Breast cancer survivor runs through it all



MILWAUKEE -- Amy Siewert will run non-stop for three hours on a chilly spring Saturday. Siewert was 34 years old when she heard the three words that began her journey: "you have cancer."

Siewert says she wasn't living the healthiest lifestyle at the time, but breast cancer did not run in her family. "I never once believed I was going to let it take control of me," Siewert said.

A lumpectomy and chemotherapy beat the cancer, and Siewert used the new lease on life to get fit. With a little help and a lot of encouragement, Siewert discovered triathlons, and learned she was pretty good at them.

By 2005, Siewert was fit, fierce and cancer free.

Then came her mammogram last May, where she was again diagnosed - this time, with two types of cancer. "The first thing I said to (my doctor) when he told me I had cancer was not 'am I going to live,' but 'can I do this half-marathon I signed up for in July?'" Siewert said.

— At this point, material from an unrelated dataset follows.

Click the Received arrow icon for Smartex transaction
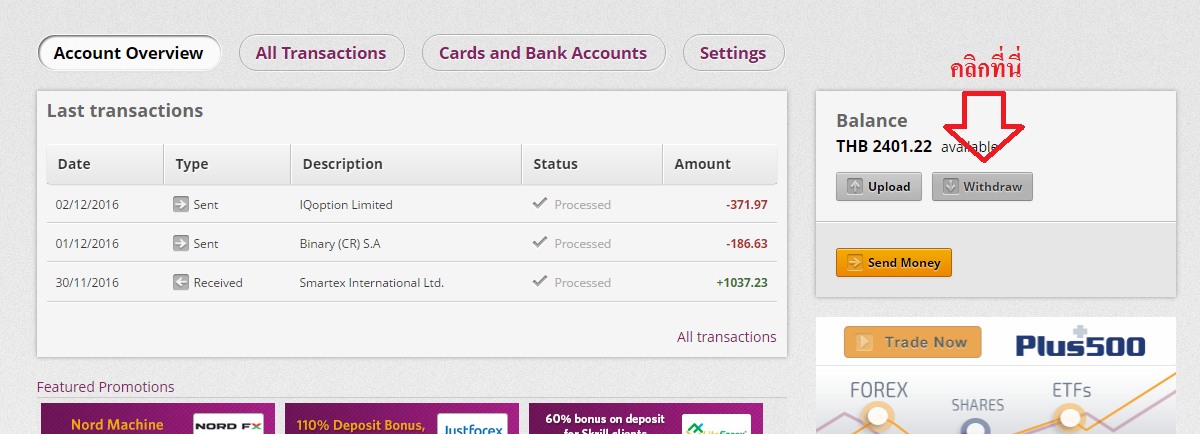1200x434 pixels. tap(181, 282)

Doctors were understandably doubtful. The treatment this time around was much more intense. Chemo, radiation and a double mastectomy in May, followed by more surgery in June made a July half-marathon seem ridiculously optimistic. "He calculated out and said 'you can't do it,' and that was before the surgery, and I said 'we'll see about that,'" Siewert said.

Despite her doctor's objections, Siewert crammed in as much training as she could handle, but says she couldn't handle much. "The first time, I ran 50 feet and it was awful. My chest hurt too much and so I stopped and I was walking another 50 feet, and then I'd run and I did that for a mile and felt defeated and felt 'oh my gosh, I'm never gonna run again.' The second day, I was able to run a mile, and the third day, I ran five miles," Siewert said.

A month after breast surgery and days after barely running 50 feet, Siewert was running a half-marathon - Summerfest's inaugural Rock and Sole over the Hoan Bridge in sweltering July heat. "I had no idea how fast I was running and it didn't matter to me. Just the fact that I was in it was amazing in itself. It was so incredible that God let me do that," Siewert said.

More chemo followed and while it took Siewert's hair, her support group of runners made her feel like a queen by September's Komen run.

Siewert is now cancer free, but not treatment free. Every three weeks she must undergo a hercepton treatment. "Going through cancer treatments, everyone thinks of you as the cancer patient, but when I can go out and swim in the lake or get on my bike, then I'm just feeling like Amy, and that sense of normalcy is so very important," Siewert said.

Siewert has a new goal on the calendar -- May 27th's Madison Marathon. It's her celebration run. It's one year to the day she was released from the hospital. It also marks her son, Jake's graduation from UW-Madison. They will run along with Jake's girlfriend, together.

"It keeps me sane and healthy, and it's my stress reliever. You take that away from me and I'm not all Amy anymore," Siewert said.